第 3 章 FePtCu ナノ粒子の規則化および高保磁力化
3.2 試料作製
3.2.1 ナノ粒子合成条件
ホットソープ法によるFePtCuナノ粒子の基本的な合成法は次のとおりである。ナノ粒子 作製装置の模式図を図3-1に示す。
① 反応溶媒となるジオクチルエーテル、DOE[(C8H17)2O]もしくはジフェニルエーテル、
DPE[(C6H5)2O]にPtの前駆体とCuの前駆体であるPt(acac)2とCu(acac)2をそれぞれ任意 の量だけ丸底フラスコに入れ、PtおよびCuイオンの還元剤となるヘキサデカンジオー ルHDdiolを合成するPtとCu前駆体のモル数の倍量だけ混合し、酸化を防ぐためにN2 ガス中で置換した反応系の中で約100℃に加熱しよく溶解させる。
② 界面活性剤となるオレイン酸とオレイルアミンを注入し、さらに Feの前駆体となる鉄 ペンタカルボニル(Fe(CO)5)を加えた後に、溶媒を任意の温度上昇レートで加熱する。
③ 溶液中でPtイオンおよびCuイオンの還元と、Fe(CO)5の熱分解を同時に起こすことに
よりFePtCu ナノ粒子の核が生成し、溶液の色が黒色に変化する。その後還留を行い、
ナノ粒子を成長させる。
④ ヒーターを外し溶液が室温に冷えたら大気中に開放する。
⑤ 反応後の溶液にエタノールを溶液に対して倍量加え遠心分離を行い、黒色の沈殿物と茶 色の上澄みに分離させ、上澄みを捨てることにより反応溶媒、反応副生成物および余分 な界面活性剤を除去する。
⑥ 沈殿物に無極性溶媒であるノルマルヘキサンを加え、超音波を用いて分散させる。ここ で再び界面活性剤であるオレイン酸オレイルアミンを加えることによってナノ粒子の 凝集を防ぎ、⑧で得られる粒子の収率を向上させることができる。
⑦ ⑥で得られたものにエタノールを加え遠心分離を行い、再び黒色の沈殿物を得る。
⑧ 沈殿物にノルマルヘキサンを加え、超音波で分散させた後、遠心分離を行い、黒色の上 澄み液を得て、沈殿したものは廃棄する。大きすぎる粒子や凝集粒子はここで沈殿し、
結果として粒径の揃ったナノ粒子を得ることが出来る。
⑨ ⑧で得たものにエタノール20mlを加え遠心分離を行い、沈殿物を得る。
⑩ ⑨で得られたものを乾燥させ、粉末状のFePtCuナノ粒子を得る。
以上のような操作で、粒径約2~3nm のFePtCuナノ粒子を得ることが出来る。さらに大き
な粒子を得たい場合には、④で得たものに再びHDdiol、Pt(acac)2、Cu(acac)2を加え、100℃
に加熱し、Fe(CO)5を加え③の操作を繰り返すことによって粒径を成長させることが出来る。

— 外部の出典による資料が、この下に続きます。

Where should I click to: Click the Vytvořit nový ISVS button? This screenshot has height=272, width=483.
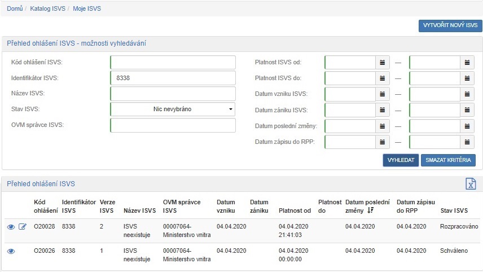tap(450, 25)
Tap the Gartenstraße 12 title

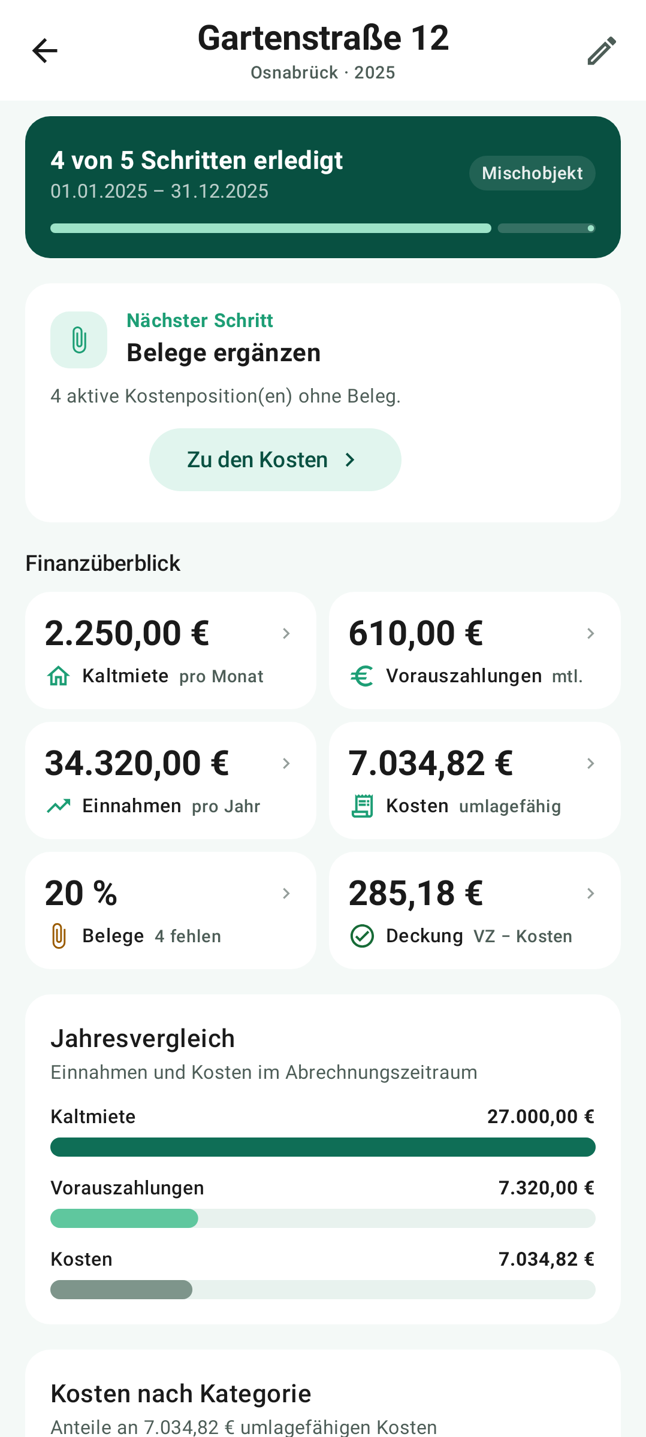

この成長回数を増やすことにより、粒径を3~6nm の範囲で制御することが出来る。ナノ粒 子の化学組成比は、前駆体の比率を変えることによって制御することが出来る。詳細な合 成条件を以下に記す。温度上昇のパターンを図3-2に示す。
前駆体 Fe(CO)5: 0.8~1.25mmol (0.10~0.15ml) 純度90% 関東化学株式会社製 Pt(acac)2: 0.3~0.6mmol (130~200mg)
純度90% Aldrich社製 Cu(acac)2: 0~0.5mmol (40~120mg)
純度99% Aldrich社製
溶媒 DOE: 20ml 純度99% Aldrich社製 還元剤 HDdiol: 2.5mmol (450mg)
純度90% Aldrich社製 界面活性剤 オレイン酸: 0.5mmol (0.16ml)
純度99% Aldrich社製 オレイルアミン: 0.5mmol (0.17ml)
純度70% Aldrich社製
成長時間:図3-2参照 成長回数:1~4回
3.2.2 熱処理
化学合成によって作製したFePtCuナノ粒子は、FePtナノ粒子の場合と同様に高温相であ るfcc不規則構造を示す。これを規則化させるために、熱処理により原子の拡散を促すこと で安定な構造へ結晶構造変態させる必要がある。本研究では、真空(~6×10-6 Torr)排気した石 英管中にFePtナノ粒子を封入し、マッフル炉にて任意の温度で1時間の熱処理を施した。
任意の温度に熱した炉に試料を入れたときから 1 時間経過した後に試料を炉から出し、氷 水で急冷した。